§ **EXERCISE AIM**
Extract from the entries below, exactly as given, only the lines from the line containing "The width and height of the screenshot is (524, 311)." to the line containing "Task: Click the three-dot browser menu button", both lines included.

§ **INPUT FOR THIS TASK**

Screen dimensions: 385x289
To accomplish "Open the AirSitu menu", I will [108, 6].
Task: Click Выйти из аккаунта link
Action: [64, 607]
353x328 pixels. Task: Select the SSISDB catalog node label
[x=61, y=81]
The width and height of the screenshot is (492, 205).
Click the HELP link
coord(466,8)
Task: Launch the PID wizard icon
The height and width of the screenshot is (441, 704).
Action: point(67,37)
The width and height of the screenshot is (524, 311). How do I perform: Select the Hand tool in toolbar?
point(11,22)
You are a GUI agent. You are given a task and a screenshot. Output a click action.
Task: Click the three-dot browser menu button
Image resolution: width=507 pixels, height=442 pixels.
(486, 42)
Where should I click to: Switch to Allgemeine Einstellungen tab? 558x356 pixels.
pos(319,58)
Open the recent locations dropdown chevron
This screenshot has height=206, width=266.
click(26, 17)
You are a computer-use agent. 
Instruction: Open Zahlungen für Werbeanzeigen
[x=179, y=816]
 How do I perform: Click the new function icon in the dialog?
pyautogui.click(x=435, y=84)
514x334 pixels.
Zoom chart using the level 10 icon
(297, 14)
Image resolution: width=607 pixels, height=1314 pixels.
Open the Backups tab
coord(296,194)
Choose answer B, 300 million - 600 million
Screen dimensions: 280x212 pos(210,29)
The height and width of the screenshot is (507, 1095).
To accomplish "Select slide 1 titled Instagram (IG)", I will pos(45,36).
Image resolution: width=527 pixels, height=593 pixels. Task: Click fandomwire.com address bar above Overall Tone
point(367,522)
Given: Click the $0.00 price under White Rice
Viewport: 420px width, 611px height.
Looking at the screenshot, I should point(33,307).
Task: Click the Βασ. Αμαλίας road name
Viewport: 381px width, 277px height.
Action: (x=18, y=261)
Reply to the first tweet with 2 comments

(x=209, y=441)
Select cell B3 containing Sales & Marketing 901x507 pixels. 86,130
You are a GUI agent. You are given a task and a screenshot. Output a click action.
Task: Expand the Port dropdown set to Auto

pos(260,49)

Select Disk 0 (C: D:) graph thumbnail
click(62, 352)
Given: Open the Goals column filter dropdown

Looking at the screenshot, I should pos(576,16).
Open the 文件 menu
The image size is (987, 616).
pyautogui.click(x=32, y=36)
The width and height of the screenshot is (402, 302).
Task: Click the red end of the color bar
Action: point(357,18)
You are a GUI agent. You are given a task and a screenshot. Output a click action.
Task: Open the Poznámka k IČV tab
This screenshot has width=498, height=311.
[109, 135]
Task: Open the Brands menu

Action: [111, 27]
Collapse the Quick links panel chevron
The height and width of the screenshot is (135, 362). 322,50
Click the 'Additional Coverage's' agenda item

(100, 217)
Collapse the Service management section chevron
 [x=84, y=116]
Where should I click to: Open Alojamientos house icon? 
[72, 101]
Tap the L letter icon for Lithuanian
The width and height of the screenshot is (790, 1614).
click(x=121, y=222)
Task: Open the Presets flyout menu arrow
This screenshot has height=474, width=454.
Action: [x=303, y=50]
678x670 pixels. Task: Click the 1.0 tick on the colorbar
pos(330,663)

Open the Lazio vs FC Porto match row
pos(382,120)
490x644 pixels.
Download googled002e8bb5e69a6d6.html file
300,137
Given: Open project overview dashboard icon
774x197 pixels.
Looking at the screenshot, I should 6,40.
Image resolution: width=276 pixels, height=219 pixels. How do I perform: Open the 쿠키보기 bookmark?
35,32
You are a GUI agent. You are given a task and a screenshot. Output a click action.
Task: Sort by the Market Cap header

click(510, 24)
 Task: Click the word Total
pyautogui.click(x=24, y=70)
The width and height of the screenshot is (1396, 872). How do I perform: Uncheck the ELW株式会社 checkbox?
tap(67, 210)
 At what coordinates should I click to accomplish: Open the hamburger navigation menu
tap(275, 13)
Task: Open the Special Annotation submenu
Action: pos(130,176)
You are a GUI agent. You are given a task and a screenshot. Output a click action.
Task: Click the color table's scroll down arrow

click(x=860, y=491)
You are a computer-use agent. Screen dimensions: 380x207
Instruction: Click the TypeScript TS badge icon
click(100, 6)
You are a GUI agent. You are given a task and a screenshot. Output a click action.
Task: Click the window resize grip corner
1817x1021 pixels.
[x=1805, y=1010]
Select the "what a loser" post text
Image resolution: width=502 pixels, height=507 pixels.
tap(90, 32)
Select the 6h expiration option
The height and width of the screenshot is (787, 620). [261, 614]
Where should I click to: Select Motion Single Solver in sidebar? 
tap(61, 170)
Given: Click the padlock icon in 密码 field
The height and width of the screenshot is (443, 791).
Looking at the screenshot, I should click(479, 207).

§ **RESPONSE**
The width and height of the screenshot is (524, 311). How do I perform: Select the Hand tool in toolbar?
point(11,22)
You are a GUI agent. You are given a task and a screenshot. Output a click action.
Task: Click the three-dot browser menu button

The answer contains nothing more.